見ていた悪夢が現実になって、僕は声を上げて泣いた。

現実が受け入れられない。悪い夢なら、もう覚めてくれ。

そう願ったが、痛みを感じる自分の体がリアルだと無残にも教えた。

「朝から突然泣くな、未来。うるさいやろ。早くごはん食べて、学校行け。遅刻したら許さんへんぞ」

こんな状況でも、父親は学校に行けと言う。

学校がそんなに大事なんですか?勉強がそんなに大事なんですか?悲しみにくれる時間さえも許してくれないんですか?
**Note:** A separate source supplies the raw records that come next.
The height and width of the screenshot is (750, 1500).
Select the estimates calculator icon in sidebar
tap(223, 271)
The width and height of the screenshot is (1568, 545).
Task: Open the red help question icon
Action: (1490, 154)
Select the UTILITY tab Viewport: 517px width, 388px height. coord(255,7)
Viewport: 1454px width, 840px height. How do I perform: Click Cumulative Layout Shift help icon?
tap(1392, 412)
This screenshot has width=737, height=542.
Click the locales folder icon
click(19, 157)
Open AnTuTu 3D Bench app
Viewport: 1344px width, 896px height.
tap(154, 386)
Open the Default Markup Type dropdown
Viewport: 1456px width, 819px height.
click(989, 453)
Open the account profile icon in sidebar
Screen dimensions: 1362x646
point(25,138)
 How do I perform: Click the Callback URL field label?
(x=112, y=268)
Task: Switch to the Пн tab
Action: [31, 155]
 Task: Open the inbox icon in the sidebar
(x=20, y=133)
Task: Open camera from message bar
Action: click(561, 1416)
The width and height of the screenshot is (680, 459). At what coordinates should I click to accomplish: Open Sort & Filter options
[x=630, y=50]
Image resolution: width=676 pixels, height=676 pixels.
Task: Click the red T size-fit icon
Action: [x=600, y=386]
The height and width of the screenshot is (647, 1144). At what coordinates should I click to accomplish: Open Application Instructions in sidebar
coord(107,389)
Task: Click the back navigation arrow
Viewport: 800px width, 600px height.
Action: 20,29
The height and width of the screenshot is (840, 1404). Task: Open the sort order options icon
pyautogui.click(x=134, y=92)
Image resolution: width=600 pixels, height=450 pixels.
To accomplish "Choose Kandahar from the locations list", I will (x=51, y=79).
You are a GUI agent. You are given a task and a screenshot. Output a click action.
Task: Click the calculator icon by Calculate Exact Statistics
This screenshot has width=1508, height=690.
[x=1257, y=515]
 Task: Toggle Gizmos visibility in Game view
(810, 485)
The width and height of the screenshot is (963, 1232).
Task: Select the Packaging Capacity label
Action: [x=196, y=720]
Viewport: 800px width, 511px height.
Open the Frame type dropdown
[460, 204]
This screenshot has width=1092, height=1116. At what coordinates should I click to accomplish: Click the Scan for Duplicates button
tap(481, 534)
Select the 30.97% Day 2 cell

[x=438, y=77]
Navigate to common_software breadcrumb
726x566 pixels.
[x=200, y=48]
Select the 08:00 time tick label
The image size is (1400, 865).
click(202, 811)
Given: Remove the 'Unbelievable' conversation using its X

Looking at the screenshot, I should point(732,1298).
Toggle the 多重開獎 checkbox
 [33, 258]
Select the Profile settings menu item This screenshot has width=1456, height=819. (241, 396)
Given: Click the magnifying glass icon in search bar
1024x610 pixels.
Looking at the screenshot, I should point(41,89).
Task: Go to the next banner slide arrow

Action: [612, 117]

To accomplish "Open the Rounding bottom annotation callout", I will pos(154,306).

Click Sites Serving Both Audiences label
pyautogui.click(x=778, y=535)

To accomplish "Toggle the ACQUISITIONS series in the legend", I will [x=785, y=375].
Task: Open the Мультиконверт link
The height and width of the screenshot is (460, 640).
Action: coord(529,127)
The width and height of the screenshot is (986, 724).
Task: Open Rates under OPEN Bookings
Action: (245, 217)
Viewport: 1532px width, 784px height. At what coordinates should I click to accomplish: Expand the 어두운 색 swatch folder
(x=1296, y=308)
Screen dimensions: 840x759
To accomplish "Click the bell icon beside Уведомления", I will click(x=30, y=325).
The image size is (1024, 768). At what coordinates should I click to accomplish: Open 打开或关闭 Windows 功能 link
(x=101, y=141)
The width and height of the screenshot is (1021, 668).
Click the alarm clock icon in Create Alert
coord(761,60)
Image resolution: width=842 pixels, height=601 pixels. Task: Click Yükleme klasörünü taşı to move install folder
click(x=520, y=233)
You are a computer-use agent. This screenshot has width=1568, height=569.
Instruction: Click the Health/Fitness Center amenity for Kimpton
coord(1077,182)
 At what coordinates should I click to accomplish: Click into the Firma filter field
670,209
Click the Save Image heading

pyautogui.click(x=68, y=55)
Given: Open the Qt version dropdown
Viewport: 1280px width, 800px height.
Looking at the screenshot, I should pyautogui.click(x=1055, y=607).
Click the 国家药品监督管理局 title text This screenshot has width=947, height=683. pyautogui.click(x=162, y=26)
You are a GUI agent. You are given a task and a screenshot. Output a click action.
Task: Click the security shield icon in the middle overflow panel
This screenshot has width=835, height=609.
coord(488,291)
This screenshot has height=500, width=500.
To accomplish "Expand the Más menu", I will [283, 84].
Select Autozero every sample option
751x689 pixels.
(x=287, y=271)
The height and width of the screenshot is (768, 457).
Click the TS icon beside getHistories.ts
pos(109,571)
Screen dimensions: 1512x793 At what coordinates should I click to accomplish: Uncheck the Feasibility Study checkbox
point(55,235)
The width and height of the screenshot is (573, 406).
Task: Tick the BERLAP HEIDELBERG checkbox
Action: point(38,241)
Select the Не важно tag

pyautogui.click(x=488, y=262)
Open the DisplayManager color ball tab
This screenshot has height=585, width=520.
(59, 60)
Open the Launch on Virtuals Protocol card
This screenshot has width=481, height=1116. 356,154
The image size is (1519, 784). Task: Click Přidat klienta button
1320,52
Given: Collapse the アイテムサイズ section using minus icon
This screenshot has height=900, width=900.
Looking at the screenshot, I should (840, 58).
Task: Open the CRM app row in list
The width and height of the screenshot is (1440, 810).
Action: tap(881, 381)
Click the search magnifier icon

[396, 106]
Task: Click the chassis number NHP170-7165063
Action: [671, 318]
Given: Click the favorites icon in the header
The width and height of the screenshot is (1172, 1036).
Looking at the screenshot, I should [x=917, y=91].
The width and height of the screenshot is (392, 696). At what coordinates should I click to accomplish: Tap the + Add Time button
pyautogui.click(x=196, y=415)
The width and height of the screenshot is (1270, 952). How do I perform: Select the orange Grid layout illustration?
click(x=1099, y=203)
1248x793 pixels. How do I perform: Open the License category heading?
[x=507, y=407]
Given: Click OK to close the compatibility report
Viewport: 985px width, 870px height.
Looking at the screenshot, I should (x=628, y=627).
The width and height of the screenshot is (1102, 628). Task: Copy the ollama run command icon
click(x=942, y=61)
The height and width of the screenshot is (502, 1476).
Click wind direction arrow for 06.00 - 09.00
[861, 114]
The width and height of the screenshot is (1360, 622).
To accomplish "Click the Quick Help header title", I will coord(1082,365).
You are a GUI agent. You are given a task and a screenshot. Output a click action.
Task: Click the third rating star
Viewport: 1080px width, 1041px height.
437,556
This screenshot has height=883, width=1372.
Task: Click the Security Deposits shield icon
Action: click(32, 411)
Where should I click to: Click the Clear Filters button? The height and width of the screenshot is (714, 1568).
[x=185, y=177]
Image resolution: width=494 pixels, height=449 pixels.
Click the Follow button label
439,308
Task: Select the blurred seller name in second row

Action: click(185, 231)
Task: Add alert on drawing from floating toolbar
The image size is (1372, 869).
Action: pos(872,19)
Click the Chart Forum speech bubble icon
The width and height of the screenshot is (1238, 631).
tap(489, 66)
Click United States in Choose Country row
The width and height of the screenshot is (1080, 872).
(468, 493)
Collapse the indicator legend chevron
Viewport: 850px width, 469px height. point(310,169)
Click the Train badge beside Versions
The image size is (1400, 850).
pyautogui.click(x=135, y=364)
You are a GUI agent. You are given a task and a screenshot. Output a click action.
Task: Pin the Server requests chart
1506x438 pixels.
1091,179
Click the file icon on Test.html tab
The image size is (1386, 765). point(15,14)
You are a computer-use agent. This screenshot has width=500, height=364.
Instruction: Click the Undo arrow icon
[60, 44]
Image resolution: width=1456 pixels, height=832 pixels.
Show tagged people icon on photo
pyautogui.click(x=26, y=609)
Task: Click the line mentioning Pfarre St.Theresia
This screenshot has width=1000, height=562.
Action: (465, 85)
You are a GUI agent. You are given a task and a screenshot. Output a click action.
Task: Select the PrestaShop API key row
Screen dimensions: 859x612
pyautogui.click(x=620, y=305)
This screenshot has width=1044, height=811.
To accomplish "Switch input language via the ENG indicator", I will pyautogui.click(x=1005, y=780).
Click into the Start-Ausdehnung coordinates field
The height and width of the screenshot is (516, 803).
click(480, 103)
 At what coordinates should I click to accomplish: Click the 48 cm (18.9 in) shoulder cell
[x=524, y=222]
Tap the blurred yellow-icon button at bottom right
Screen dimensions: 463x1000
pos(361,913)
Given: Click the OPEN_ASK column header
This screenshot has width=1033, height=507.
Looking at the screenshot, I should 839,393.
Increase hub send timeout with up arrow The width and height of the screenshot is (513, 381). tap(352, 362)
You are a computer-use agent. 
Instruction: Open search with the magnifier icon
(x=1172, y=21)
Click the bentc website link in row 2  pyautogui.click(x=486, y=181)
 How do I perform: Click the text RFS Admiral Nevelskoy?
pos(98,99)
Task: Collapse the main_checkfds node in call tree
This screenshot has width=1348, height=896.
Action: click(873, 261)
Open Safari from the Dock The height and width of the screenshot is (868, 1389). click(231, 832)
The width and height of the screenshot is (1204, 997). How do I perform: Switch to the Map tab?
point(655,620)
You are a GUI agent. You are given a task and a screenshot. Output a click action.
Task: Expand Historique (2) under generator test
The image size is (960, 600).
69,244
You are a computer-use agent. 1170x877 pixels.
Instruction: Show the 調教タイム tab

「未来、静かにしなさい。叫んだら、近所迷惑になるでしょ。男なのに、声を上げて泣くなんて恥ずかしいやろ」

僕の心配一つせず、母親は世間体を気にする。

そんなに世間体が大事なんですか?好きな人が亡くなったのに、男だからという理由だけで声を上げて泣くのも許されないんですか?

血が出るぐらい、僕は下唇を強く噛みしめた。

美希さんとやり残したことは、まだまだたくさんあった。そして美希さんはやっと、苦労の末に裕也に告白するつもりだったのに………

もうこの世にはいない彼女のことを思い出すだけで、僕の目に涙が込み上がる。